_QUOTED TEXT_.
##########
Forum Moderators: coopster
<?xml version="1.0" encoding="utf-8"?>
Might have imagined this but I have a feeling some parsers might like to see the encoding attribute too.
Here is what I have:
<?xml version="1.0"?>
<!DOCTYPE html PUBLIC "-//W3C//DTD XHTML 1.0 Transitional//EN"
"http://www.w3.org/TR/xhtml1/DTD/xhtml1-transitional.dtd">
<html xmlns="http://www.w3.org/1999/xhtml">
Is this incorrect?
Theres actually two separate pages, one is a static xhtml page with the following set up:
<?xml version="1.0" encoding="utf-8"?>
<!DOCTYPE html PUBLIC "-//W3C//DTD XHTML 1.0 Strict//EN" "DTD/xhtml1-strict.dtd">
<html xmlns="http://www.w3.org/1999/xhtml" xml:lang="en" lang="en">
With the other I have a php script that pulls in the xml feed and spits out html (not xhtml), the xml doc that is parsed has the following xml declaration:
<?xml version="1.0" encoding="UTF-8"?>
Do I really need it?
Held ;)
A xml declaration is not neccessarily needed, if all other requirements of the relevant specs are met.
To clarify:
A xml declaration is not needed, if UTF-(8¦16) encoding is used.
A xml declaration is not needed, if any other encoding is used and that encoding is specified in a higher-level protocol such as HTTP.
Reasoning
An XML declaration is not required in all XML documents; however XHTML document authors are strongly encouraged to use XML declarations in all their documents. Such a declaration is required when the character encoding of the document is other than the default UTF-8 or UTF-16 and no encoding was determined by a higher-level protocol.
[w3.org ]
<?xml version="1.0" encoding="UTF-8"?>
<!DOCTYPE html
PUBLIC "-//W3C//DTD XHTML 1.0 Strict//EN"
"http://www.w3.org/TR/xhtml1/DTD/xhtml1-strict.dtd">
<html xmlns="http://www.w3.org/1999/xhtml" xml:lang="en" lang="en">
<head>
<title>Virtual Library</title>
</head>
<body>
<p>Moved to <a href="http://example.org/">example.org</a>.</p>
</body>
</html>
[w3.org ]
AFAIK the xml declaration before the doctype will cause IE6 to display the document in quirks mode even though it should be displayed in standard conforming mode. You need to remove the xml declaration to do that.
That will limit you to using UFT-8 or UTF-16 causing all sorts of problems. If you want to use Latin-1 you really need an xml declaration.
##########
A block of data
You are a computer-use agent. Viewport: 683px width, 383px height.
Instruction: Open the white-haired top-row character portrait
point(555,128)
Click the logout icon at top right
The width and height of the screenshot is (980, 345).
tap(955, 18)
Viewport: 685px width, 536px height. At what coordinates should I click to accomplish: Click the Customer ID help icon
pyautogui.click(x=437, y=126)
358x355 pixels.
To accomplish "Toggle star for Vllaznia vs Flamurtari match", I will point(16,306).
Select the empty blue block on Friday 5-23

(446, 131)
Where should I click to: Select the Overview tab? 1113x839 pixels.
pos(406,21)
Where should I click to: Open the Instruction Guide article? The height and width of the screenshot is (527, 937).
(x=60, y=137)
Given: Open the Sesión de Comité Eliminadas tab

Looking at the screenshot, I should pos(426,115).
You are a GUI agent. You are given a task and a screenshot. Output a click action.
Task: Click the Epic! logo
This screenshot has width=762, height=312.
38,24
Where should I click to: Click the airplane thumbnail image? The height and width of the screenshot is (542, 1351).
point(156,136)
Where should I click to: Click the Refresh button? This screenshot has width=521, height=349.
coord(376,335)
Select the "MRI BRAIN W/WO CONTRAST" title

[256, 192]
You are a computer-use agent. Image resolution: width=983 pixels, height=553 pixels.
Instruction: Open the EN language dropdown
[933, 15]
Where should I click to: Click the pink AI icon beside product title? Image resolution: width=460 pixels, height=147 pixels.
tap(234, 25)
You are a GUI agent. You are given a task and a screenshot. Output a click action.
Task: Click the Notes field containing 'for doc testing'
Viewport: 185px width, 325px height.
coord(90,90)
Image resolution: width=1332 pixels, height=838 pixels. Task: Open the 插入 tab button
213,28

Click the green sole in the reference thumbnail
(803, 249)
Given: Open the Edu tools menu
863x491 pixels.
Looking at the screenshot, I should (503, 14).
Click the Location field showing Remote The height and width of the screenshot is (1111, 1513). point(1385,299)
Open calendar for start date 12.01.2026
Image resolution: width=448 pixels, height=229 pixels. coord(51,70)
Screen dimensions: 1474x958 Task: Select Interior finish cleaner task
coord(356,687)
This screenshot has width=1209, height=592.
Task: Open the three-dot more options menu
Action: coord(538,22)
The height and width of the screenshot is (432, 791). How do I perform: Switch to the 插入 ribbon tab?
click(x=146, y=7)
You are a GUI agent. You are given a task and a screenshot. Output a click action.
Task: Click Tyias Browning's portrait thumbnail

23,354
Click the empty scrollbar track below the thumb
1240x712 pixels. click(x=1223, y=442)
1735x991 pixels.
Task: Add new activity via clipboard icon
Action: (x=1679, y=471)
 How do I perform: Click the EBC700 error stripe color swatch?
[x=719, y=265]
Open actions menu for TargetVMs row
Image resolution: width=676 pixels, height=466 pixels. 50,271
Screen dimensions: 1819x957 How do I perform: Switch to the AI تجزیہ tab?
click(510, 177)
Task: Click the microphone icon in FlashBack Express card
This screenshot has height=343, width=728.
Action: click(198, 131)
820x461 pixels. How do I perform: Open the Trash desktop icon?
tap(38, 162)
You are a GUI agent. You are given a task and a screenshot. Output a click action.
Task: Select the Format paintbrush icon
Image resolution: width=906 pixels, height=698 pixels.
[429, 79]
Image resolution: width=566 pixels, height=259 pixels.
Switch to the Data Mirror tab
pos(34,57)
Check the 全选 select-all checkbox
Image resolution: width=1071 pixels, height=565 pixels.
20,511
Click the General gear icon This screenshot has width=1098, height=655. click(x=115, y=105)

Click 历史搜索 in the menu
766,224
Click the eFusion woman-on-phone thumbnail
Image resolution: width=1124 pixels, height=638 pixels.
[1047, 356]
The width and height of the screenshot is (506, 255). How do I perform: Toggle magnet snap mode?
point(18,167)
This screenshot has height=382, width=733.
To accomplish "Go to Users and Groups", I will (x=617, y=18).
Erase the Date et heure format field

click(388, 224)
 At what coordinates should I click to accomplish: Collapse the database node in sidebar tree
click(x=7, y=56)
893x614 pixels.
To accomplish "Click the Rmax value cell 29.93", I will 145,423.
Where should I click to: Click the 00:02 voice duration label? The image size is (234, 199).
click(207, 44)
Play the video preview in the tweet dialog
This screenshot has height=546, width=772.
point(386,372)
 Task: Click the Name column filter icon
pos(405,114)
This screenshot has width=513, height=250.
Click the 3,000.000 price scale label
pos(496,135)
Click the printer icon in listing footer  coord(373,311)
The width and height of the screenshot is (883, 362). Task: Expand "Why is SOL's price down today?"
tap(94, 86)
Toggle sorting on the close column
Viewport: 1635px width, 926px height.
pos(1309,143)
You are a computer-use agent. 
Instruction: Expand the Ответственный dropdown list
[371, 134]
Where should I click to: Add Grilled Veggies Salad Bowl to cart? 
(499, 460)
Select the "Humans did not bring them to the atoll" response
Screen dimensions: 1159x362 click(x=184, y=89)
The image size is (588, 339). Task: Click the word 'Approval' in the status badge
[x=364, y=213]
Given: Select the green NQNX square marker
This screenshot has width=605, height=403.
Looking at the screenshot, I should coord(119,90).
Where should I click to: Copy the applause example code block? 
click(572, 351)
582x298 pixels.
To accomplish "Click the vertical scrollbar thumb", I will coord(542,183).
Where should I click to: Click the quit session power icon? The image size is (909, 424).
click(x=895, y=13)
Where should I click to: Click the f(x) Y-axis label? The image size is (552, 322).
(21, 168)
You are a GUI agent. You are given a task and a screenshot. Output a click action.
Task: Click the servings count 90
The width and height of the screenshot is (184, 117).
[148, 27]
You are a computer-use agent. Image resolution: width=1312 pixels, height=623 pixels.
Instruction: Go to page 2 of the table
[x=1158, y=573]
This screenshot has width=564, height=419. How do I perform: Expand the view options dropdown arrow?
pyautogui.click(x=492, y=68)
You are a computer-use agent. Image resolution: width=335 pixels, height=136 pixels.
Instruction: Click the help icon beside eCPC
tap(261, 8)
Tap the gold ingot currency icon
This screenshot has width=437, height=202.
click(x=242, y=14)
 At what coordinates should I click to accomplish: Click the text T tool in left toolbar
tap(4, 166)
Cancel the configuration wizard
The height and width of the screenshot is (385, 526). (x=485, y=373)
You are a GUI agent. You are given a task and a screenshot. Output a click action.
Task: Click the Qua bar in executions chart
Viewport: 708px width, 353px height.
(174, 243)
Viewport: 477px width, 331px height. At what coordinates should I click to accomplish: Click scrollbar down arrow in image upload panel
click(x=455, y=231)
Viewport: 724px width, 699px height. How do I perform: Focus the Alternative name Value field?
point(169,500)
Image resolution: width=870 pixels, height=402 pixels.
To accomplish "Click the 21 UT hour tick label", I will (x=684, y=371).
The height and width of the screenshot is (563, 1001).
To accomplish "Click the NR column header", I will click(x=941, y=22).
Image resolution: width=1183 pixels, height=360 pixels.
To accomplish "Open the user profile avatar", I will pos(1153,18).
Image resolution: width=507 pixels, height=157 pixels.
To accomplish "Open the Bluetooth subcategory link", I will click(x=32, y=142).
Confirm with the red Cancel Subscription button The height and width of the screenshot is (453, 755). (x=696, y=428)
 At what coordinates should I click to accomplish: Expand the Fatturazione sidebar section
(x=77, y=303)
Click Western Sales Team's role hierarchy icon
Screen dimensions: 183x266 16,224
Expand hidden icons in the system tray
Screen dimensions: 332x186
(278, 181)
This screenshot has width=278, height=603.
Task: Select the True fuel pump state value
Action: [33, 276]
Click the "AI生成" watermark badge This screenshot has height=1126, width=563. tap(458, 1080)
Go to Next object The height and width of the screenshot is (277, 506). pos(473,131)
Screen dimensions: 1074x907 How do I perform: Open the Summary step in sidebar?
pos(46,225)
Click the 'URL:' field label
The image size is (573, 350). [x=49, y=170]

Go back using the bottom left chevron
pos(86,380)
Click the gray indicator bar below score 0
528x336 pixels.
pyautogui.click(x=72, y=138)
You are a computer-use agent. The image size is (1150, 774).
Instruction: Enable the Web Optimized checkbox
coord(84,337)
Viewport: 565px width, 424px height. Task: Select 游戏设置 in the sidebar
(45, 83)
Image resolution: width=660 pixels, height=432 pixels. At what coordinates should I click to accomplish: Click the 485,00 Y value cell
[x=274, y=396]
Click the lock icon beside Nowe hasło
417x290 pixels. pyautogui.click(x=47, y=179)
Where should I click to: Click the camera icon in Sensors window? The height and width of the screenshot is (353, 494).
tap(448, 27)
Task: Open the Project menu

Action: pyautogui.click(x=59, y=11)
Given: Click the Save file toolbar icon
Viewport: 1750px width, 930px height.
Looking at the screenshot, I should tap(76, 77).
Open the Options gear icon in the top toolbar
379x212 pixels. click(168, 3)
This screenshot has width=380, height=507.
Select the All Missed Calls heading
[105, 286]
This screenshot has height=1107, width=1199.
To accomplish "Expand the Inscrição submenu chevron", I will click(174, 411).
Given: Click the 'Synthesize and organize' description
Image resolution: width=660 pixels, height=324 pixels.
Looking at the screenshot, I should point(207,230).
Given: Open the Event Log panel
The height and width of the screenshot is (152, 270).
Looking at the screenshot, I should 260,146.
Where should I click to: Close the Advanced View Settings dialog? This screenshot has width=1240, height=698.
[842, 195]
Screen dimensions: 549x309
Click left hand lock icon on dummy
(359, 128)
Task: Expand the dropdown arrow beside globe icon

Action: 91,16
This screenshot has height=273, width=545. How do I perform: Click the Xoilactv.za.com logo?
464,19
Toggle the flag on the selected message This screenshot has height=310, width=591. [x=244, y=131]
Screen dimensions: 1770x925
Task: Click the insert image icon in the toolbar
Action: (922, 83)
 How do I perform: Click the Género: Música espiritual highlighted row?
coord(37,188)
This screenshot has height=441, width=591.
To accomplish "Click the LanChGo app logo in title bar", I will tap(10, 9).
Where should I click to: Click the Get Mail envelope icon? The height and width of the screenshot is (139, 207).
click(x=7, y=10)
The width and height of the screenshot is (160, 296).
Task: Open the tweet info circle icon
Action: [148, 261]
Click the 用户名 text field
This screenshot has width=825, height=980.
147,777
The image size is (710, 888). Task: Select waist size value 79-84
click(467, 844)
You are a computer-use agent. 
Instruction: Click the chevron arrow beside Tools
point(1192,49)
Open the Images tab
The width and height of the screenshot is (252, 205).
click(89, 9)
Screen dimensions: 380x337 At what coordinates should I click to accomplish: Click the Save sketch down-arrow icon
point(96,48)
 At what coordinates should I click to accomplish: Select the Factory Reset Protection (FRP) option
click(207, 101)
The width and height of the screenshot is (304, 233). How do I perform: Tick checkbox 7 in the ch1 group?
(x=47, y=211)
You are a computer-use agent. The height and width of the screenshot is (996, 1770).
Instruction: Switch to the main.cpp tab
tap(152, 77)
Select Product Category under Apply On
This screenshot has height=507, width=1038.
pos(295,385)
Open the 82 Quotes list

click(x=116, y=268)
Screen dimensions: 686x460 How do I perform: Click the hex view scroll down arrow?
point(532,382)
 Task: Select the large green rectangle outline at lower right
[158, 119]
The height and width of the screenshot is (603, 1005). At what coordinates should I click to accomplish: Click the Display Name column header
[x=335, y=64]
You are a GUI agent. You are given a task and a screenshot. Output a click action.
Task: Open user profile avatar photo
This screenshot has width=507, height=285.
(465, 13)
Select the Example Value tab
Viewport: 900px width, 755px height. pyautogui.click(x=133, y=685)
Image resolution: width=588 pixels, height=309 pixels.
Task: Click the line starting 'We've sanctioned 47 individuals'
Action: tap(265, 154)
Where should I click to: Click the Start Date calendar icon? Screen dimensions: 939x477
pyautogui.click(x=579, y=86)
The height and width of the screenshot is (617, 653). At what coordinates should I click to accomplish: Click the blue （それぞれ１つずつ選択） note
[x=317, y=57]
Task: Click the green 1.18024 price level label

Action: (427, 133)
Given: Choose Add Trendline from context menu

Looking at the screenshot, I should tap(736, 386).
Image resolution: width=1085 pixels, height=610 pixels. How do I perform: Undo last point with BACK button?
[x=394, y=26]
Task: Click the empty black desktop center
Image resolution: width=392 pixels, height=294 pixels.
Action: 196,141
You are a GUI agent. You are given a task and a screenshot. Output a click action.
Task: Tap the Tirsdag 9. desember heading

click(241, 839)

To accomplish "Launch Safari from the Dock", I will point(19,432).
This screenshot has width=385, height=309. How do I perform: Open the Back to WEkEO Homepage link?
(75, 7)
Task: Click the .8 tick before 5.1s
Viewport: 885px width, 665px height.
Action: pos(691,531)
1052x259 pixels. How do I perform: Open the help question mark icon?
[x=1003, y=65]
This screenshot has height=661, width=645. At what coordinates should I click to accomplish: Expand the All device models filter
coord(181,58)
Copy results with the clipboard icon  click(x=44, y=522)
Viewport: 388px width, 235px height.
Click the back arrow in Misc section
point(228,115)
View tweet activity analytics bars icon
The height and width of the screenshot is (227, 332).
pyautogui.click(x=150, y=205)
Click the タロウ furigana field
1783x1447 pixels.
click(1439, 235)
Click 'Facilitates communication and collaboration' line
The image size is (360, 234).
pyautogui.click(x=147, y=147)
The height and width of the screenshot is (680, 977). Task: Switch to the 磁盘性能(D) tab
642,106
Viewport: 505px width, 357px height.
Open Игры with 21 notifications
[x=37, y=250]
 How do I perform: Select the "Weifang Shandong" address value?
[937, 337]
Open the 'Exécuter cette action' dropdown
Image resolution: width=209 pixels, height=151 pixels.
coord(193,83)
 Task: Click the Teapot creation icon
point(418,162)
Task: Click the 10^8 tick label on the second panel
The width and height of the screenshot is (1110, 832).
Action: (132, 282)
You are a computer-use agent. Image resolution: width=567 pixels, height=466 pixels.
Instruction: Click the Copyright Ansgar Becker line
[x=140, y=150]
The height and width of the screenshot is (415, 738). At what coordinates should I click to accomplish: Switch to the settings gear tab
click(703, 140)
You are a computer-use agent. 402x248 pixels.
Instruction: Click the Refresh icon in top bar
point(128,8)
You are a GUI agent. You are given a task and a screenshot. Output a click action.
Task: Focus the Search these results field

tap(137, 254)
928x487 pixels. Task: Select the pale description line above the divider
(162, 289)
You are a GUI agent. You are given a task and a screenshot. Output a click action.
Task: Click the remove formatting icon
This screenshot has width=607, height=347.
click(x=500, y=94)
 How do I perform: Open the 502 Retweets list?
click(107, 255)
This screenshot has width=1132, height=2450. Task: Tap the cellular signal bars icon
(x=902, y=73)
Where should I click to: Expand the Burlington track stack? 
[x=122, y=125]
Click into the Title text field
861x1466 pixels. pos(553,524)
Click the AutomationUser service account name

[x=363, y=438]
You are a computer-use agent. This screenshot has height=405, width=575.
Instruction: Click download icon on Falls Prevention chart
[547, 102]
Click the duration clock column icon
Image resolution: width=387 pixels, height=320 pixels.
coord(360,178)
##########
_DIRECTIVE_.
In the forum thread about XML declarations, when does the quoted W3C passage say an XML declaration is required?

_ANSWER TO THE TASK_.
It is required when the document's character encoding is something other than the default UTF-8 or UTF-16 and no encoding was determined by a higher-level protocol.